CERBUNG: Sehari Bersama Lia (Part 1)

by - 24.12.12

     “Lusa artikelku terbit loh Mit, kamu harus membacanya!” seru Lia pelan meletakan sejumlah buku yang baru saja dipinjamnya dari perpustakaan sekolah.
     Sahabatnya tetap terus bergeming menoleh ke arah segerombolan siswi-siswi yang mengejar pria berwajah perpaduan lokal dan import sangat macho. Tipe Mita banget.
 “Sumpah, keren banget si Wahyu itu, cool...” bisik Mita kepada sahabatnya.
     Lia tersenyum tipis.
     “Lia, bisa bantu gue nggak?” pinta Mita tiba-tiba.
     “Apa?” jawab gadis itu sambil membuka buku catatan bercoverkan ‘Friendship of Colour’.
     Ketika membaca kembali lembar-lembar isi buku itu Lia teringat kembali awal pertemuan persahabatannya bersama Mita gadis disampingnya ini.

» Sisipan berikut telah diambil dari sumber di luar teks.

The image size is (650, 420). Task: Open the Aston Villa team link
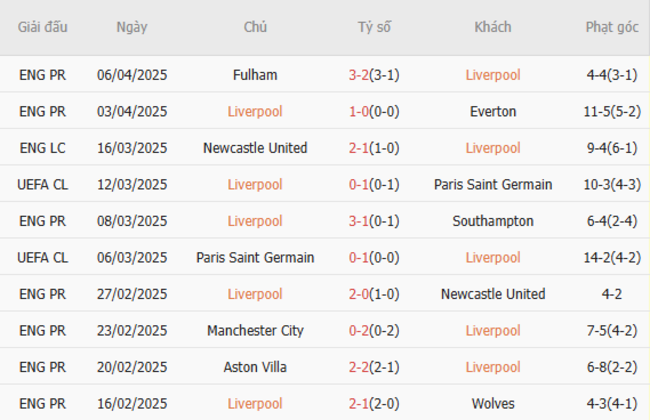click(x=255, y=367)
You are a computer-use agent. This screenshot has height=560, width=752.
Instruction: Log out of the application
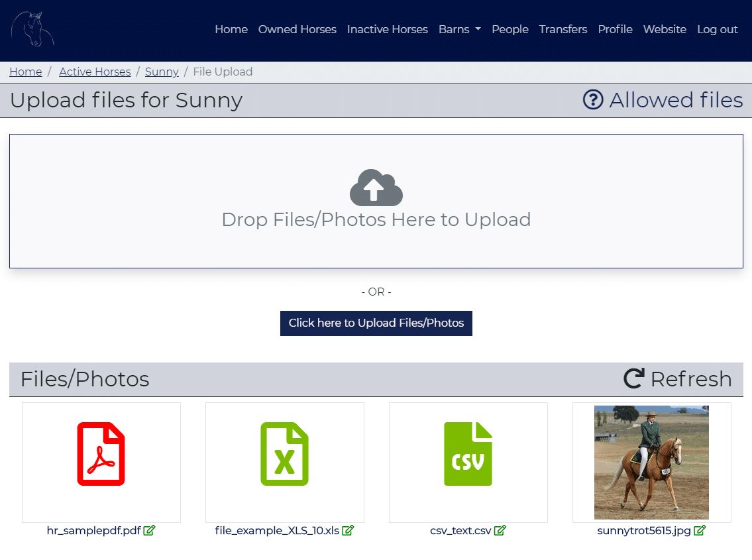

Mereka bertemu pada acara pesta ulang tahun ke-7  Mita. Kedua gadis ini selalu dipertemukan bahkan satu sekolah sampai sekarang
hanya TK saja yang beda. Lia kecil tidak seperiang sahabatnya itu dia mudah sekali menangis. Selanjutnya pada lembar keempat berjudulkan: Cameria dan Camelia.
     Lia tertawa sendiri, sekilas Mita menatapnya.
     “Baca apaan sih?! Eh, iya kamu kan sekretarisnya Wahyu di OSIS, Li... comblangin gue sama dia, makanya bantu gue, tolong ya...” ujar Mita.
     “Insya Allah, aku usahain dulu.”
     Mita mengangguk. Iya, dia percaya sama Lia.
     “Besok temanin aku ke penerbit mau ngirim naskah novel.”
     “Sama Kak Rio aja gue nggak bisa.”
     “Kak Rio belum pulang masih di rumah tante, ayolah Mit.”
     “Sorry.”
     “...”
     Perlahan Lia menyikut air matanya yang mulai terjatuh Mita telah berlalu memasuki ruang kelas tapi ia masih diam berdiri di lorong koridor sampai tanda bel masuk berbunyi. Tanpa mengiyakan peringatan itu Lia berlari menuju WC untuk menenangkan diri.

***

Minggu pagi, Mita duduk diteras lantai dua kamarnya yang berhadapan langsung dengan rumah Lia. Gemercik air hujan semalam membasahi dedaunan samping jendela. Ada embun disana. Diliriknya layar handphone ada pesan pendek yang barusan masuk.

     Maaf ganggu, gue Wahyu. Boleh besok tim OSIS mewawancari keberhasilan basketmu. Kalau boleh gue tunggu di taman belakang sekolah.  Jam istirahat ya Mita.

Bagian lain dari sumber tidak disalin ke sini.